EXERCISE REQUIREMENTS
After reading the entries below, copy word for word the lines from the first through the line containing "Go to previous stock with left triangle", and stop there.

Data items
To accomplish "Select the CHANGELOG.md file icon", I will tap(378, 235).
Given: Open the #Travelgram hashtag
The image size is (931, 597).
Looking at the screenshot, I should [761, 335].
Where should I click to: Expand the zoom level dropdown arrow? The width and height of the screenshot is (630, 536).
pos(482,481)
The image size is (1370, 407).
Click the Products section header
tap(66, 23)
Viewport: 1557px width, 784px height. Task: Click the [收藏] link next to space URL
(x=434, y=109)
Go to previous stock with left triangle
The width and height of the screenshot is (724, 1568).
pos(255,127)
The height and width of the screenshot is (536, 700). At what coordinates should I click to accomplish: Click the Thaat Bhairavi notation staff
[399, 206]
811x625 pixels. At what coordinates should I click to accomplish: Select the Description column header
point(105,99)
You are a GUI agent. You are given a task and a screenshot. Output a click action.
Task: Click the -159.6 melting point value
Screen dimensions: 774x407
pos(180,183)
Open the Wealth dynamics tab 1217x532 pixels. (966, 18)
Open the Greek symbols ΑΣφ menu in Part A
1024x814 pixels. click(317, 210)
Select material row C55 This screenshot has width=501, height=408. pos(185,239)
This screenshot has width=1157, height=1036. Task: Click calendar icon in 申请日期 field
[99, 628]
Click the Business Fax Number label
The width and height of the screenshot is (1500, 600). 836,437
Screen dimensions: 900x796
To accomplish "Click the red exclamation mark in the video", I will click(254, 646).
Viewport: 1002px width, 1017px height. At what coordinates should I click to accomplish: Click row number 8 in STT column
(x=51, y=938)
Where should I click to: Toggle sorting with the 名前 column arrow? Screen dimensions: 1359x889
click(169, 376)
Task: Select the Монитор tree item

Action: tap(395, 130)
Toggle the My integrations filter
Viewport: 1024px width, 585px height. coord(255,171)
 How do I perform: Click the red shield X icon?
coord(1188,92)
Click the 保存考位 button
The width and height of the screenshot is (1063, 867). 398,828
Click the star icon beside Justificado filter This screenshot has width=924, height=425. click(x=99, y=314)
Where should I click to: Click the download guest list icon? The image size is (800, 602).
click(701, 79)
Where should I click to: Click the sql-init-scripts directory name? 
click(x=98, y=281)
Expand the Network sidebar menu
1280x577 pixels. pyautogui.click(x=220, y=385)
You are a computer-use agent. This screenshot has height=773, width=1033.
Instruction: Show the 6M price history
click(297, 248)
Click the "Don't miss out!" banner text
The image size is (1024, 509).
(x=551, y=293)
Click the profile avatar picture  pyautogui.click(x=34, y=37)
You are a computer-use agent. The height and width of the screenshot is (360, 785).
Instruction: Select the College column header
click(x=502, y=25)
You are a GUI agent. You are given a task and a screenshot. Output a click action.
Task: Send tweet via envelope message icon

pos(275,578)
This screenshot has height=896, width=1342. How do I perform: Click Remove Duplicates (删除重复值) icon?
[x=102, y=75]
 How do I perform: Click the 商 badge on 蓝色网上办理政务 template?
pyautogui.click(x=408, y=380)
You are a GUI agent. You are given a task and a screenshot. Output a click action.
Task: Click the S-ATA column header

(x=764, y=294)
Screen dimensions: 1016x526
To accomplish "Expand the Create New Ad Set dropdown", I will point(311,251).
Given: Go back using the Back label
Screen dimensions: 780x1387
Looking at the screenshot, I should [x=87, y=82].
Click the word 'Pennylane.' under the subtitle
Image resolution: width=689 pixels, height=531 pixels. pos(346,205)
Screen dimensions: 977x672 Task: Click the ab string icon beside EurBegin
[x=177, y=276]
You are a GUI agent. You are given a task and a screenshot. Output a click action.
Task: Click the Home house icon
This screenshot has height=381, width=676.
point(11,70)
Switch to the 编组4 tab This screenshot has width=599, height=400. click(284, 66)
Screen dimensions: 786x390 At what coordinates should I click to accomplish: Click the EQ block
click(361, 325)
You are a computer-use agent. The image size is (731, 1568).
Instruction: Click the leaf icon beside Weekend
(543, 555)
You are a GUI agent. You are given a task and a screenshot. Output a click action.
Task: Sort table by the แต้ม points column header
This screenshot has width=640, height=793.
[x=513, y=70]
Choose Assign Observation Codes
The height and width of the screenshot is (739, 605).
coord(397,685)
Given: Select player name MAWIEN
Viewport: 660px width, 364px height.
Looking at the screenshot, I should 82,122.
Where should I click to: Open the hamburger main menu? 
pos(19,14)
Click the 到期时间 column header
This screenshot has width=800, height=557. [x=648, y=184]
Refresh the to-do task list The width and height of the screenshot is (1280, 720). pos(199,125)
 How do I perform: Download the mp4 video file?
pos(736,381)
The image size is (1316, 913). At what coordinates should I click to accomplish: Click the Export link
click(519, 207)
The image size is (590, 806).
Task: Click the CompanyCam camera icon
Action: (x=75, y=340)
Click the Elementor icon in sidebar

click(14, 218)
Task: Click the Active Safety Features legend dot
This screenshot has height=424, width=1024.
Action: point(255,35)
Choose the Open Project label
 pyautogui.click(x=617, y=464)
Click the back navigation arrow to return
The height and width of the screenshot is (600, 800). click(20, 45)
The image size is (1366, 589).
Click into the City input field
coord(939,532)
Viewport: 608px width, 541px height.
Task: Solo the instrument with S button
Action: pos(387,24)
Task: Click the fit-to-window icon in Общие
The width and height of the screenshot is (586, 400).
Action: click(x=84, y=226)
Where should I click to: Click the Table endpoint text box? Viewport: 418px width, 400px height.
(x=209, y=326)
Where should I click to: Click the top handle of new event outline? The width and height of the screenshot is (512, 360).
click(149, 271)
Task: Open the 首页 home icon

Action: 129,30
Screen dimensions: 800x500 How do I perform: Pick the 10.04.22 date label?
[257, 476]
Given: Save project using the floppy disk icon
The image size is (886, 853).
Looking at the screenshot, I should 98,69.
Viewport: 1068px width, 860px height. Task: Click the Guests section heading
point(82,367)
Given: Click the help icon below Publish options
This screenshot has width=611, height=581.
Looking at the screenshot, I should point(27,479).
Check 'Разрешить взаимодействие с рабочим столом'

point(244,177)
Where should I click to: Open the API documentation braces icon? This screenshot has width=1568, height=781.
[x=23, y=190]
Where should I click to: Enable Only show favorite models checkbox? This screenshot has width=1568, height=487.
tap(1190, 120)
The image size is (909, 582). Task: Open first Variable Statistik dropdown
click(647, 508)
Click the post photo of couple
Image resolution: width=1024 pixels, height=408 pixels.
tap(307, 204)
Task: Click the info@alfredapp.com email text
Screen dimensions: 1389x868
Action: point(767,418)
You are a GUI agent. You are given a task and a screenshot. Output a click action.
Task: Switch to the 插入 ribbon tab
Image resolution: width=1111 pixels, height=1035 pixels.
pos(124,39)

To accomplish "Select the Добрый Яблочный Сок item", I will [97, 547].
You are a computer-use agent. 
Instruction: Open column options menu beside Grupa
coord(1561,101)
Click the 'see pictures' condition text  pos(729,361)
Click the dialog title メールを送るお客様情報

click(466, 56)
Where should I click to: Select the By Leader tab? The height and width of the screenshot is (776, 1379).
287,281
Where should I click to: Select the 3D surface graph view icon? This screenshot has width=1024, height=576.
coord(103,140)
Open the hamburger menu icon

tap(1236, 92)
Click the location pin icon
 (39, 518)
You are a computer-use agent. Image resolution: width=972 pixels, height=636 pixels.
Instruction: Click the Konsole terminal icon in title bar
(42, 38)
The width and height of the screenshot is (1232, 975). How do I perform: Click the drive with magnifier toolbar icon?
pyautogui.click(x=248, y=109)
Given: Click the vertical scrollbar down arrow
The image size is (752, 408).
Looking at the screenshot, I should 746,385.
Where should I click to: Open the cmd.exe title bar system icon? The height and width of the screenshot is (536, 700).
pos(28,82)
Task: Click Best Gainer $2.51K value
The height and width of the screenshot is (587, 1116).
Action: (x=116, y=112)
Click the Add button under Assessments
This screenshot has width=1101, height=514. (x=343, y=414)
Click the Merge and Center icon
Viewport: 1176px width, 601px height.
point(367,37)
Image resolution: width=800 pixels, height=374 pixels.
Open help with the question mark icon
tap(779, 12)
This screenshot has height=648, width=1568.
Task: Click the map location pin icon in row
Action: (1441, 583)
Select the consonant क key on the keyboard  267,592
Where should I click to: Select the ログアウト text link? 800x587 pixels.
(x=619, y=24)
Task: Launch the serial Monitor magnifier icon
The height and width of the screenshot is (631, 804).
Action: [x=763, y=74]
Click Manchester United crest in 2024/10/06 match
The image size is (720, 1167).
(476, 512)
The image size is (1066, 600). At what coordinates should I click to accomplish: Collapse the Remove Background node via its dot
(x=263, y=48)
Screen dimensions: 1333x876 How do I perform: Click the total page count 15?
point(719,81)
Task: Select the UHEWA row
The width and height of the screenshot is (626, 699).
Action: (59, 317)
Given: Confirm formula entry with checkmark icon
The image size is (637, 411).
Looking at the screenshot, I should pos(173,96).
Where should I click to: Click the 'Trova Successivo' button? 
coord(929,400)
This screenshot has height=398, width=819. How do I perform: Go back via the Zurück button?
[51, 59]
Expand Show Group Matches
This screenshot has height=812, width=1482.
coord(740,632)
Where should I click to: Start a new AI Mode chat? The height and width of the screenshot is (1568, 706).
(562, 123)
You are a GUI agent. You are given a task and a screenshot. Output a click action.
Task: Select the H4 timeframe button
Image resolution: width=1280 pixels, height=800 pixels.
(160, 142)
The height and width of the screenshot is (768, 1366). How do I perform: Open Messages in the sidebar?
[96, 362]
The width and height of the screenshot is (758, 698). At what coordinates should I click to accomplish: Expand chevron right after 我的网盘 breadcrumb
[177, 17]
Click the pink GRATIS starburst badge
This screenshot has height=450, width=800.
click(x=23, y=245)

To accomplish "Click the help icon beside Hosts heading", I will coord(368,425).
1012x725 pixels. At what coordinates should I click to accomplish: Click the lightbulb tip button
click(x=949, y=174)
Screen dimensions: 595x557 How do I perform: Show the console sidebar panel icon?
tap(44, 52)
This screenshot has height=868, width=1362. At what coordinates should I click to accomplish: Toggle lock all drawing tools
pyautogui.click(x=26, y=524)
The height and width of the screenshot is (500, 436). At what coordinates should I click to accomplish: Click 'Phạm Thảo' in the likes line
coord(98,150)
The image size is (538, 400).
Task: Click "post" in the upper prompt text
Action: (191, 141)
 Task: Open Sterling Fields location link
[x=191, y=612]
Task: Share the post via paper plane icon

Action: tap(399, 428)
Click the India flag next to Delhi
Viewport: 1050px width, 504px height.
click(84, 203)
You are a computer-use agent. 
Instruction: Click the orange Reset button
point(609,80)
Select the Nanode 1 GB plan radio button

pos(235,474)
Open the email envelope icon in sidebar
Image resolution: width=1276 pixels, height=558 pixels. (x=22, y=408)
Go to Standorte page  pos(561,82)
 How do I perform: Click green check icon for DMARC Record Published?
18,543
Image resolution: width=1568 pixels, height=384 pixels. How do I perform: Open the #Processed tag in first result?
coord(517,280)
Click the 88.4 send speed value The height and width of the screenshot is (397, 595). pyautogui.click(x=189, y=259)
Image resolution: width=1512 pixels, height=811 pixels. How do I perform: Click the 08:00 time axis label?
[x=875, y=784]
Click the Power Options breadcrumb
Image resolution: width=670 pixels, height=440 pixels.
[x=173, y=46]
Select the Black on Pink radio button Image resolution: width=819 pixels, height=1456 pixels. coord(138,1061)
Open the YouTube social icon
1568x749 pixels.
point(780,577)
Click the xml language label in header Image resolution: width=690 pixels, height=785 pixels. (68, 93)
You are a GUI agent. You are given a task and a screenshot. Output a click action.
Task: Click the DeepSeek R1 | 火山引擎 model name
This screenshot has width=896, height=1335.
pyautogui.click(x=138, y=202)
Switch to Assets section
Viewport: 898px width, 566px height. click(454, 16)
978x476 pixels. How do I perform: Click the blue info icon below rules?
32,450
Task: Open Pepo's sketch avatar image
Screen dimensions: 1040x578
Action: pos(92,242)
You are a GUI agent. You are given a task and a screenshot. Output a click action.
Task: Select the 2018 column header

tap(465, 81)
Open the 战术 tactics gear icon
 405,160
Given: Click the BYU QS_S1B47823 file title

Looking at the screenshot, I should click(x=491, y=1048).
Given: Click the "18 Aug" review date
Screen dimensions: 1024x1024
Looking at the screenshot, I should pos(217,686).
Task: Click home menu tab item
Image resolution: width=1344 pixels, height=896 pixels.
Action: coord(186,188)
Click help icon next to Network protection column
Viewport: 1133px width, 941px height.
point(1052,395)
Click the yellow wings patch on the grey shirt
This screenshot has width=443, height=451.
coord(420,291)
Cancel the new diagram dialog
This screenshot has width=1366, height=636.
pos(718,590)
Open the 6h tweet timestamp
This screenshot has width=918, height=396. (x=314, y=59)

WRITTEN RESPONSE
To accomplish "Select the CHANGELOG.md file icon", I will tap(378, 235).
Given: Open the #Travelgram hashtag
The image size is (931, 597).
Looking at the screenshot, I should [761, 335].
Where should I click to: Expand the zoom level dropdown arrow? The width and height of the screenshot is (630, 536).
pos(482,481)
The image size is (1370, 407).
Click the Products section header
tap(66, 23)
Viewport: 1557px width, 784px height. Task: Click the [收藏] link next to space URL
(x=434, y=109)
Go to previous stock with left triangle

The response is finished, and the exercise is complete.